A New Jersey appeals court on Wednesday reversed a $2.6 million damages judgment and a $107,858 sanction in a workers’ compensation fraud case, finding the trial judge wrongly characterized as spoliation the defendant’s delay in providing evidence.

In the Somerset County suit, Liberty Mutual Ins. Co. claimed that Viking Industrial Security Co. underreported its payroll total to reduce its workers’ comp insurance premium; failed to pay $253,000 in premiums; and refused to permit an audit.

After a company bookkeeper testified that it kept two sets of payroll records, Viking was ordered to turn over the second set to Liberty Mutual.

Viking handed over a compact disc that Liberty Mutual and the state of New Jersey, which intervened, could not open. A second CD from Viking was missing certain records, Liberty Mutual claimed. Nearly a year after requesting the records, kept on a QuickBooks accounting program, the plaintiffs received them in April 2009.

In August 2009, Liberty Mutual and the state filed a motion for discovery sanctions, seeking to recover attorney fees and expenses over Viking’s initial failure to produce the records and a spoliation order seeking to “conclusively establish” claims running to 18 paragraphs in the plaintiff’s complaint.

The motion also sought a negative inference jury charge against Viking with respect to damages and preclusion of its counterclaim that it lost a client when Liberty Mutual canceled its policy.

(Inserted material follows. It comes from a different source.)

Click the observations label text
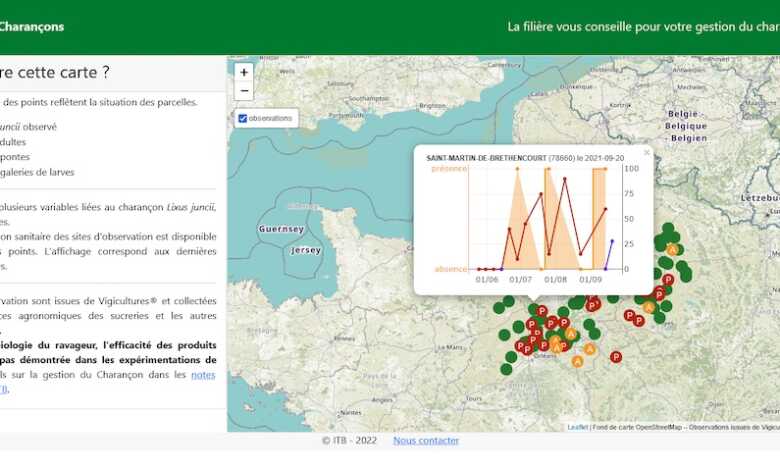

Assignment Judge Yolanda Ciccone granted the motion in September 2009 and a month later awarded $92,513 in fees and costs to Liberty Mutual and $215,345 to the state.

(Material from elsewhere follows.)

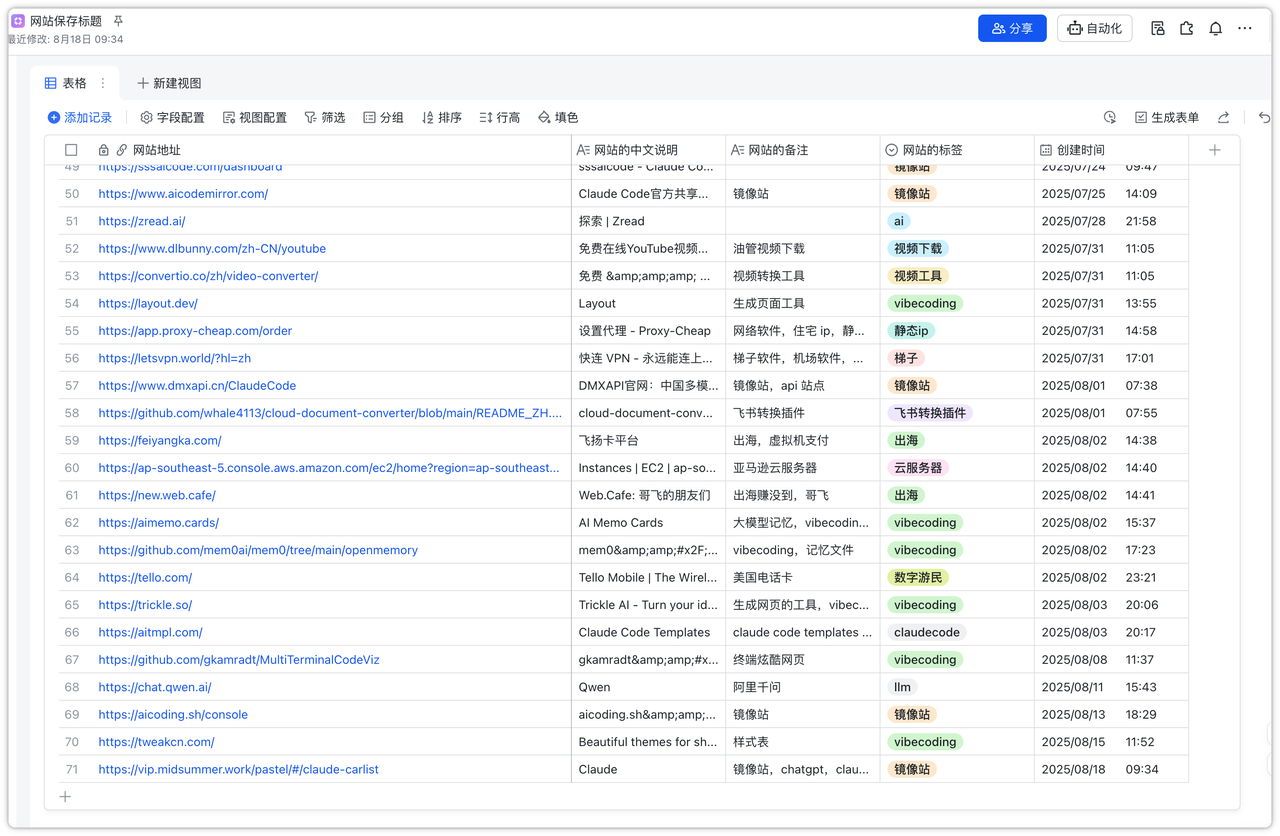Click the undo arrow icon
This screenshot has width=1280, height=836.
(1264, 118)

In March 2010, she granted summary judgment on the workers compensation fraud, insurance fraud and common law fraud counts.

At trial, Superior Court Judge Edward Coleman found for the plaintiffs on the remaining counts, which included failure to pay a promissory note, quantum meruit and liability for refusal to permit an audit.

Liberty Mutual was awarded $2.2 million in damages, which represents a partial trebling, and the state roughly $400,000.

Viking appealed, conceding it did not provide the records when requested.

But it said that since the plaintiffs received the records in time for depositions and trial preparation, the spoliation order was akin to entering judgment for the plaintiffs on the workers’ compensation fraud, insurance fraud and common law fraud counts.

Appellate Division Judges Jose Fuentes, Douglas Fasciale and Michael Haas said that although Ciccone properly found that Viking did not turn over the QuickBooks records for nearly a year, her spoliation finding was not supported by the record.

A spoliation claim arises when a party has hidden, destroyed or lost relevant evidence and impaired another party’s ability to prosecute or defend the case, whereas in this case, the records were eventually provided, they noted.

Since neither Liberty Mutual nor the state demonstrated they were prejudiced by Viking’s initial failure to turn over the records, “lesser sanctions would have been sufficient to level the playing field,” the panel said in in Liberty Mutual Ins. Co. v. Viking Industrial Security Co.

The spoliation orders “formed the linchpin for everything that followed, including plaintiffs’ successful summary judgment motions and the final judgments entered following trial,” the panel said in reversing.

Viking’s lawyer, Eilish McLoughlin of Charles Shaw’s office in Dumont, says the sanctions “were draconian.”

Jonathan Kuller of Goldberg Segalla in Princeton, who represented Liberty Mutual, declines to comment.